# [To do]
Exactly the lines from the one with "Instruction: Uncheck the Imps Matched metric" through the end of the records below are to be output, the first and last included, and no others.

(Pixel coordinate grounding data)
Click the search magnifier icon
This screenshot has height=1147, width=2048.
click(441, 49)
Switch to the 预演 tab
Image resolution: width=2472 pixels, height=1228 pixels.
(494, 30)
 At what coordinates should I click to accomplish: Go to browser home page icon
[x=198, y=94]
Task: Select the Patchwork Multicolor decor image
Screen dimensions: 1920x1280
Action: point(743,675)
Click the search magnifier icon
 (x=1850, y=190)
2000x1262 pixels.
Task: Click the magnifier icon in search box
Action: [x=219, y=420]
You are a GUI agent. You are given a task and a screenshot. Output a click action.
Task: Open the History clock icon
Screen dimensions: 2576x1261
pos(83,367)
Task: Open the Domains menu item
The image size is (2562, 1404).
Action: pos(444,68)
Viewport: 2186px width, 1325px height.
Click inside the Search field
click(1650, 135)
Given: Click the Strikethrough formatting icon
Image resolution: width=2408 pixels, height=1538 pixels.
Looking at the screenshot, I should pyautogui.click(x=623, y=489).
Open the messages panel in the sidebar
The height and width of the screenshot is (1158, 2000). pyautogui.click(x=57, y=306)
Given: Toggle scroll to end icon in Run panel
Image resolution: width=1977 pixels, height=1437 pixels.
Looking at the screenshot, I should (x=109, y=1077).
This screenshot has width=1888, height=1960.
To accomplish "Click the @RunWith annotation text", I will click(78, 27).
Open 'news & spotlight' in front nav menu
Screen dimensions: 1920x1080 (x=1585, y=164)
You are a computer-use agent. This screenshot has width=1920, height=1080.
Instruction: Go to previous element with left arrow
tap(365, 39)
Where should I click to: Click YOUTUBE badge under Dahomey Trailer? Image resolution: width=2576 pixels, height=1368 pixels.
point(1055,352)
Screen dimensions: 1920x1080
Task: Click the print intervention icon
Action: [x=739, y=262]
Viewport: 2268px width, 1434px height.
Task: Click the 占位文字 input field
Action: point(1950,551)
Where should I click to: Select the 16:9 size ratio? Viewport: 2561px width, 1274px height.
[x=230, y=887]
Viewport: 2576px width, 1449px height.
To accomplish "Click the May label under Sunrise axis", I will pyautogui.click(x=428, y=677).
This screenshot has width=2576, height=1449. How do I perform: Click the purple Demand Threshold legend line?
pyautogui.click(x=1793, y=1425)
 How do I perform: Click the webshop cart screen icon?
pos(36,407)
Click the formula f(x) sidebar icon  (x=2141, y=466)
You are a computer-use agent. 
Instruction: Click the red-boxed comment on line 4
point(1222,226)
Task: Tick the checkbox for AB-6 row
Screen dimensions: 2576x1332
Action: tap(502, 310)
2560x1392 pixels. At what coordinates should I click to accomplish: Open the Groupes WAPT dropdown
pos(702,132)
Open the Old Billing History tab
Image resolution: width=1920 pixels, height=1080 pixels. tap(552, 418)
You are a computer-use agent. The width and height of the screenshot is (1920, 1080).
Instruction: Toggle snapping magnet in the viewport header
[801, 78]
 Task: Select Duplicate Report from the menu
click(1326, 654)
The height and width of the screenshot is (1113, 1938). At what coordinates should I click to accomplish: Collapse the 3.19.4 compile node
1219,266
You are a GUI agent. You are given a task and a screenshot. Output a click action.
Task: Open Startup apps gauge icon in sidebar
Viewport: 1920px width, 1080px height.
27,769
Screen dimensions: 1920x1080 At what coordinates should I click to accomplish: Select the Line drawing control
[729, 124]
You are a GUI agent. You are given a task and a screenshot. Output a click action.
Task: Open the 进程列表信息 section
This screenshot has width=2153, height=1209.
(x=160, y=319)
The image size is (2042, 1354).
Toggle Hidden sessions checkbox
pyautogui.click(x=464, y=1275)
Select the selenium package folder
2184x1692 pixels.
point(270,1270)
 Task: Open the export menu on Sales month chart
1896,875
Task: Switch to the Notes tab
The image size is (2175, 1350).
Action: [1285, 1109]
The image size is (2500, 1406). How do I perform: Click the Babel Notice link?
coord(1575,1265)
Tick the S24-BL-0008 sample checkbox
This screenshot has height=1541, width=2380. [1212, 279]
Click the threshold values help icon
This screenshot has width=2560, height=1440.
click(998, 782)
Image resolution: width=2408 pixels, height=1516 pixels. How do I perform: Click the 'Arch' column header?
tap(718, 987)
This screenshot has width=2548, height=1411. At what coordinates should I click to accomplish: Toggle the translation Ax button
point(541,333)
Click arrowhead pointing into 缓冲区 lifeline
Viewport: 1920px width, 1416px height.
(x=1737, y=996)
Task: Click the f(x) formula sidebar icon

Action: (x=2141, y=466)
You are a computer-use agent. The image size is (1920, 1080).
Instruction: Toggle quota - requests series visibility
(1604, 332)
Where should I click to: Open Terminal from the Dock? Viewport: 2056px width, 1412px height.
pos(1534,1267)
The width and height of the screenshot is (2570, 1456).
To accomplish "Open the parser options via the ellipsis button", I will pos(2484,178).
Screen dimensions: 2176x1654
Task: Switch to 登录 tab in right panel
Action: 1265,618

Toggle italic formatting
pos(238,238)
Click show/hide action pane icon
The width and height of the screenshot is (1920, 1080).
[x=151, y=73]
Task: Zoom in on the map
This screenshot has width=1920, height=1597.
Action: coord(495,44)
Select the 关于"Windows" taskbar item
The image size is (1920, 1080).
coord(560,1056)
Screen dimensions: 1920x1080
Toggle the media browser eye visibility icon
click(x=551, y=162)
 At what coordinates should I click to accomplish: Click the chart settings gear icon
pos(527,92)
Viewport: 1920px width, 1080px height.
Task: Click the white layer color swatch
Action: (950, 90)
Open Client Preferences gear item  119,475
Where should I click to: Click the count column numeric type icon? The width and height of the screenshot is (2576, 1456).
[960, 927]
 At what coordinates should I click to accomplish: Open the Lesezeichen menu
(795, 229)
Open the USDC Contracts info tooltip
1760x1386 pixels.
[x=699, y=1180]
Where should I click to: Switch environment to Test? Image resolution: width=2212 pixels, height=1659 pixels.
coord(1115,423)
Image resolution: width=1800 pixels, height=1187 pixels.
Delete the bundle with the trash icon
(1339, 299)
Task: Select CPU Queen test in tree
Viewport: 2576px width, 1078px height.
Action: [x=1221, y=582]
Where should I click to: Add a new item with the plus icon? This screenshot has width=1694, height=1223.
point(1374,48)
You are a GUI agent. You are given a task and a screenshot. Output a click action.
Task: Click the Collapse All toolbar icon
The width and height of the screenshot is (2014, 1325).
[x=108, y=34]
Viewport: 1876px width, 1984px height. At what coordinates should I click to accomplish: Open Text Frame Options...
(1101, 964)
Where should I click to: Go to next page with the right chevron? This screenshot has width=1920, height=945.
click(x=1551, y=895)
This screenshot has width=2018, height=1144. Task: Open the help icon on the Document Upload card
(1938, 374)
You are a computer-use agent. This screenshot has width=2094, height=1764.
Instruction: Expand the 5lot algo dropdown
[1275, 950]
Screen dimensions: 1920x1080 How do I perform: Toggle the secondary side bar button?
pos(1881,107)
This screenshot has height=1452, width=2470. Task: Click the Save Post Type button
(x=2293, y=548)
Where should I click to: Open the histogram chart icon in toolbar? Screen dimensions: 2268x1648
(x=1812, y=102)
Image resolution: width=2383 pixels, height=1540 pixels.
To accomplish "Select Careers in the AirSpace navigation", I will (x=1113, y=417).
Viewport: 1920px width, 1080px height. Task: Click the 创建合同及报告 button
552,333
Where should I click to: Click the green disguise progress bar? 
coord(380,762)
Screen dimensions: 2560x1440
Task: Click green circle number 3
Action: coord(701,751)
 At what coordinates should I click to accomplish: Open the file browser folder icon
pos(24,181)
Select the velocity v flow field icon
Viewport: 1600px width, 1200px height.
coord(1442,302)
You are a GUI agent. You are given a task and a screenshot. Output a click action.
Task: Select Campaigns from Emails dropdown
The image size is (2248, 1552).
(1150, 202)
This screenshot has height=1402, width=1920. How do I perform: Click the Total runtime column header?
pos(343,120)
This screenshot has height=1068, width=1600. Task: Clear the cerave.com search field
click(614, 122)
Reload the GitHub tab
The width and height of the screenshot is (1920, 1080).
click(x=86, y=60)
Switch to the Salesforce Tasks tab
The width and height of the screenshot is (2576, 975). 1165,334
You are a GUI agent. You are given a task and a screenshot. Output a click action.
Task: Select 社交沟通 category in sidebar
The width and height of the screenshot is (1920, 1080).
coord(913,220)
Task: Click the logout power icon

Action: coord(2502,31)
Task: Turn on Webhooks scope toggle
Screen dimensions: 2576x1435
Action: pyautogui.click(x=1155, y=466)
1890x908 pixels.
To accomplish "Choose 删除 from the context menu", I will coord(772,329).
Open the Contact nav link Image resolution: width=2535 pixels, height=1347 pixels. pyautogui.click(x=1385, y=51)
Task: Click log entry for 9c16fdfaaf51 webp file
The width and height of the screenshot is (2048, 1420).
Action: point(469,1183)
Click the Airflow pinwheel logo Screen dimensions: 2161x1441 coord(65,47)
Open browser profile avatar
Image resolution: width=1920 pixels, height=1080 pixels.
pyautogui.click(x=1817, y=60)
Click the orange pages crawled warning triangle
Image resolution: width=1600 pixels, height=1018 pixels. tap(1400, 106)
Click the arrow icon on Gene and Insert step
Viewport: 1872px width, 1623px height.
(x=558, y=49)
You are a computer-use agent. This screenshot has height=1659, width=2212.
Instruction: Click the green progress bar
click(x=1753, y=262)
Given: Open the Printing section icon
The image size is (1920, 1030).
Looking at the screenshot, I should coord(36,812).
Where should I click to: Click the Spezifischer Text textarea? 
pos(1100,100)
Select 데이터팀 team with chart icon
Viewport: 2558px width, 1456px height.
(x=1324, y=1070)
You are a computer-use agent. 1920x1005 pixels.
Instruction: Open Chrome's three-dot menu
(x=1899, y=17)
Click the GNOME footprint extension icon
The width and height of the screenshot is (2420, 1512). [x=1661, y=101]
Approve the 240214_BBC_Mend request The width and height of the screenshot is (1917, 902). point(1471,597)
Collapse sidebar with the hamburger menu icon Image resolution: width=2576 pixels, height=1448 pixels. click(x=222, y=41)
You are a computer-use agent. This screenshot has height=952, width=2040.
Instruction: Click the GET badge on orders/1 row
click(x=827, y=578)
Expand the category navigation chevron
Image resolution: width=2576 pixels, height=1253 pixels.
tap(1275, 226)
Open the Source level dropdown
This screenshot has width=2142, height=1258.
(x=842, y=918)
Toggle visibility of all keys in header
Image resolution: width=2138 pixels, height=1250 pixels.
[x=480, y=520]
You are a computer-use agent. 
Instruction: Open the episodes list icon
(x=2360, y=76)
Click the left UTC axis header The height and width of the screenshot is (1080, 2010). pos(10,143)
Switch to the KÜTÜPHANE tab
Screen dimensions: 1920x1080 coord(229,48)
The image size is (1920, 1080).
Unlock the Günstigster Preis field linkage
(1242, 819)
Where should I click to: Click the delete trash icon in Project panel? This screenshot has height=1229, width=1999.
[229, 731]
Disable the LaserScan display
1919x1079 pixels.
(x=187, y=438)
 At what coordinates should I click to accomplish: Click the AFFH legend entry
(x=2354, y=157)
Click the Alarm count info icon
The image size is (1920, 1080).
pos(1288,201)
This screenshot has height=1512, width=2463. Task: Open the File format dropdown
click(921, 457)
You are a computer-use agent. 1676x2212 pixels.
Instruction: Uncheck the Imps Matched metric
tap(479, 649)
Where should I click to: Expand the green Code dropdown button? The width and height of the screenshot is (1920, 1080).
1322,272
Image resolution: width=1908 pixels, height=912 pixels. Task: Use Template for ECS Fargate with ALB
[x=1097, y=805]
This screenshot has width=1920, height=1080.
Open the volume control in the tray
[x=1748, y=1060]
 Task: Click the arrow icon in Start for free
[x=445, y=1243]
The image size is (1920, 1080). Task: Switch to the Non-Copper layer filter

# [Solution]
Instruction: Uncheck the Imps Matched metric
tap(479, 649)
Where should I click to: Expand the green Code dropdown button? The width and height of the screenshot is (1920, 1080).
1322,272
Image resolution: width=1908 pixels, height=912 pixels. Task: Use Template for ECS Fargate with ALB
[x=1097, y=805]
This screenshot has width=1920, height=1080.
Open the volume control in the tray
[x=1748, y=1060]
 Task: Click the arrow icon in Start for free
[x=445, y=1243]
The image size is (1920, 1080). Task: Switch to the Non-Copper layer filter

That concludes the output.